Natural gas reserves can be divided into three types they are:

Proved: they are the reserves from which we can economically extract the natural gas. They are present in an area of 164 thousand billion cubic meters and they will last until 2060 at the current rate of extraction.

Probable: they are the reserves that are found to have natural gas but no technology is available to extract the natural gas. They can be very economical and useful like the proved reserves if the technology to extract them is identified.

Potential: they are the unconventional sources. They are mostly found under the ocean. They are mostly methane hydrates which contains 20% of methane and 80% of water.

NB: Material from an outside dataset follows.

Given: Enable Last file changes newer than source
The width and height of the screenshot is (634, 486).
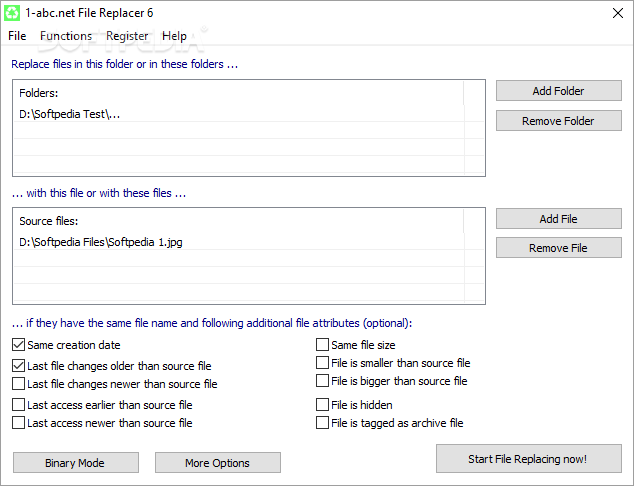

Their extraction is very difficult. Currently, extraction is done using the thermal breakup and depressurization.

Natural gas purification

Before the natural gas reaches the customer, we must ensure that it contains certain quality for the use of the customer. To ensure that, natural gas processing must be done. The processing is based on the composition of the natural gas.

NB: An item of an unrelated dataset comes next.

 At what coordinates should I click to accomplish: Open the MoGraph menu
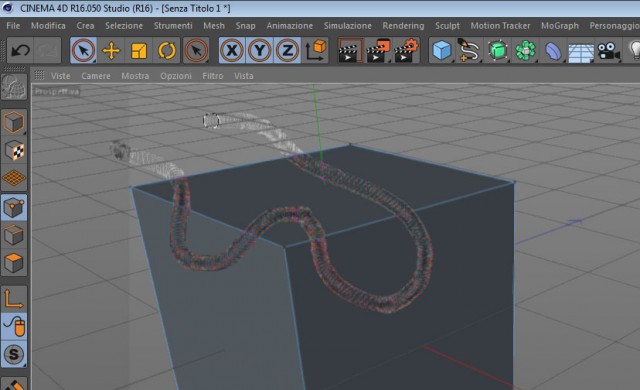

Normally, the natural gas is present along with the crude oil before extraction. So it obviously contain some amount of higher hydrocarbons. The natural gas may also contain water and other sulfurous substances. Water and methane together form solid hydrates which clogs the pipelines. So care must be taken so as to remove water from the natural gas. In addition to this, the natural gas may also contain some dust particles, which cause many problems.

Natural gas sources

So after extraction,

  • Natural gas is dried (water is removed).

  • Solid particles are removed (dust particles are removed).

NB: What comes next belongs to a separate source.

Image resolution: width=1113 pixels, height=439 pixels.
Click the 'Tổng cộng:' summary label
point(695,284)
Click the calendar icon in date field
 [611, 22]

At last, higher hydrocarbons and any sulfurous substances that are present may be removed from the natural gas, if necessary.

Natural Gas Under the Earth

Although there are several ways that methane, and thus natural gas, may be formed, it is usually found underneath the surface of the earth. As natural gas has a low density, once formed it will rise toward the surface of the earth through loose, shale type rock and other material. Some of this methane will simply rise to the surface and dissipate into the air. However, a great deal of this methane will rise up into geological formations that ‘trap’ the gas under the ground. These formations are made up of layers of porous, sedimentary rock (kind of like a sponge that soaks up and contains the gas), with a denser, impermeable layer of rock on top. 

This impermeable rock traps the natural gas under the ground. If these formations are large enough, they can trap a great deal of natural gas underground, in what is known as a reservoir. There are a number of different types of these formations, but the most common is created when the impermeable sedimentary rock forms a ‘dome’ shape, like an umbrella that catches all of the natural gas that is floating to the surface.

There are a number of ways that this sort of ‘dome’ may be formed. For instance, faults are a common location for oil and natural gas deposits to exist. A fault occurs when the normal sedimentary layers ‘split’ vertically, so that impermeable rock shifts down to trap natural gas in the more permeable limestone or sandstone layers. Essentially, the geological formation, which layers impermeable rock over more porous, oil and gas rich sediment, has the potential to form a reservoir. The picture below shows how natural gas and oil can be trapped under impermeable sedimentary rock, in what is known as an anticlinal formation. To successfully bring these fossil fuels to the surface, a hole must be drilled through the impermeable rock to release the fossil fuels under pressure. Note that in reservoirs that contain oil and gas, the gas, being the least dense, is found closest to the surface, with the oil beneath it, typicall followed by a certain amount of water. With natural gas trapped under the earth in this fashion, it can be recovered by drilling a hole through the impermeable rock. Gas in these reservoirs is typically under pressure, allowing it to escape from the reservoir on its own.